I seem to have been collecting cars to experiment on. This is what I have now.
Car #1 The one in the video, It was using a program called WebIOpi that became obsolete after an update to Raspbian. Also the original driver board broke after it was touched wrongly and has now been replaced by a Deek-Robot board. It still works.
Here is the video: https://www.youtube.com/watch?v=l8Xdn60oFQY&feature=youtu.be
and the deek-robot driver board.
I only paid about a pound for this, but it works fine.
Car # 2
This has taken a bit of work to get going because I have been trying to make a harness that can be moved between cars. What drove this is that Cars 1,2 &3 all have a 16 pin dual in-line receiver chip on them that have the same pinouts for forward and back, left and right. On car 2 I replaced the IC with a DIL socket. The software that this is using is built on Flask from an article in Linux Format.
Car #3 I have not touched this one yet, but as can be seen, it has the 16 pin DIL chip there for when I do get around to it.
This one was a 40MHz radio. It's the one that gave me the idea to make a common interface connection from the Raspberry Pi.
Car #4 This one has a 16 pin IC surface mount and a bit smaller, but I'll bet that the pinouts are the same. I'll have to modify the connections from my 16 pin DIL Header to connect to it. This one says it is 2.4GHz and it is a Maisto brand. Because of my history with Wifi with Telxon and the university, I wanted to try and drive it directly but a previous blog describes why this idea was a non-starter.

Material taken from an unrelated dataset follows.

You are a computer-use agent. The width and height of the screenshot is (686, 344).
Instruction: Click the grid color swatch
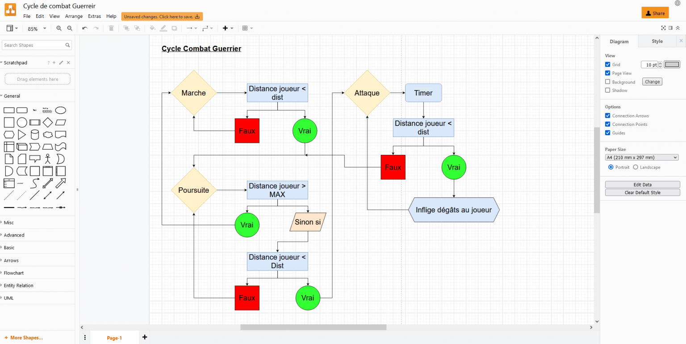click(x=672, y=64)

That's it to date. Next step is to post a video of car #2 in operation.
25 June 2019:
In Car 2 the IC that has been replaced by a socket so that the harness from the R-Pi can plug straight in has the following pinouts. This enabled me to build the harness. Note that the poor creation of this jpg has the 'right' label too high and it should be on pin 6.
Now the pinouts for the IC from Car 3 are as follows:
Which is the same. For anybody who wants to check this, car 3 is a 40MHz unit using SM6135W IC and car 2 was a 27MHz and I'll have to look back in these blogs to find the IC part number.
The reason for belabouring this point is that with the R-Pi3w and the software in card #7, car 2 behaves well, but car 3 is all topsy turvy in that the L/R buttons make it go Forward/Backward, and the F/B buttons turn the car. I don't understand it.